> I don't want to defend them, because they gate away a good chunk of the internet with their "bot protection"

They also gate away a good many people with their "bot protection". I am extremely worried about how so many seem to have outsourced the control over who can access their websites to a company, with no second thoughts whatsoever.

The problem is what is the alternative? I'm (not) defending them or this practice by any measure, but we all know what happens if you just open your site up without these, especially with AI bots which hammer servers and are in effect a legalized DDoS system. I've hated CAPTCHAs ever since I first encountered them and I can't wait for them to just finally die a permanent death, but I also don't know how we solve the "how do you identify a human and a bot" in a way which doesn't require server admins to have extremely beefy servers or similar setups to handle the extra load. I'm not going to do the "there HAS to be a way thing" either because, for all I know, this could just be one of those impossible-to-solve problems.

> we all know what happens if you just open your site up without these, especially with AI bots which hammer servers and are in effect a legalized DDoS system

No, we don't know. I honestly do not understand the problem. I run websites, both static and non-static. Granted, my sites aren't exactly the most popular internet go-to destinations, but I should be seeing this DDoS too, right?

I do see lots of requests. Nothing that any modern system can't handle. Computers are stupid fast these days. Unless you are doing something unreasonable, it's really hard to even notice this "extra load".

I understand there are sites for whom this causes problems, but I think these are rare and could be optimized not to do unreasonable things.

I think too many people are annoyed by AI companies (arguably understandable position), look at their logs and speak of "hammering", "DDoS" and "extra load", while in reality it doesn't matter much.

A small, single EU country focused non-static e-commerce, with proper robots.txt instructions that worked perfectly well in the search & co bots -only "era" with rate limiting for nginx/php-fpm setup - is kinda struggling without CF to handle 15000 requests per 15 minutes, coming from Chrome "users" from IPv6. Best so far was an avg. server load in htop = 40 on an 8-core server x_x

Has anyone pointed an AI scraper at your server at all? Unless your website appears in search engine listings I don't think the AI scrapers will slam it. My server has never been hit by them but my server is also practically unknown. All of this said, I'm not going to claim that server loads can handle it because many sysadmins have claimed otherwise, and I would like to think that their claims are reliable.

As soon as you get your TLS certificate you get bombarded with scraping.
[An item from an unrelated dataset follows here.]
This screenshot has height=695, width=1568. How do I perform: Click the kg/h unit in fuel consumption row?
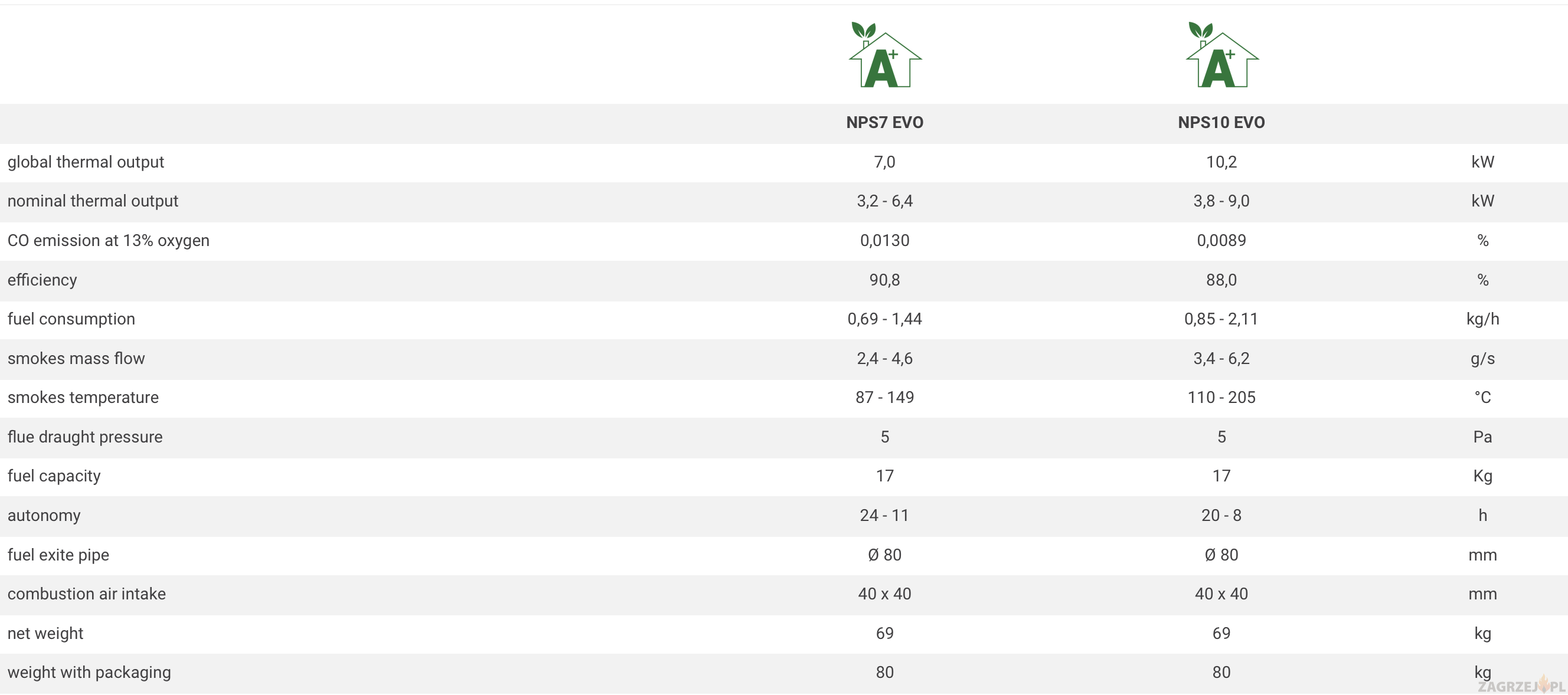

You don't need someone to "point a scraper at you".

What matters most is usually how much there is to scrape. If you have like 5 pages that's nothing. For forum like websites where each thread, each user profile, etc. gets scraped that's when traffic increases. I just let them have at it with no issues though, computers are fast.

Also, how do we even know they're really "AI scrapers", or just a deliberate DDoS to push sites into using CF or other "anti-bot" providers?

You get downvoted for these opinions but I agree. Most people that complain that their servers get hammered by AI bots are those that run very unoptimized servers that can only handle like 100 rps. I've never had any issues with any of my moderately optimized websites. A $10 VPS can handle sooo much traffic.

I don't think it's just privacy, it also increasingly turns the web itself into a walled garden. The end result is that websites can only ever be accessed by approved clients - the latest Chrome, Edge and Firefox if you're lucky - and nothing else.

I can no longer access any website that's "protected" by Cloudflare. As soon a website enables that stuff… "Shoot, another one bites the dust." I wonder if the website owners realise at all how many actual users they lose by this sort of "protection."

Cloudflare will just tell them that 70% traffic drop is because 70% of their traffic was bots, and everything is working fine, and hey, don't you want to upgrade to a paid plan to block 50% of the remainder? Think about how many bots will be blocked with that upgrade!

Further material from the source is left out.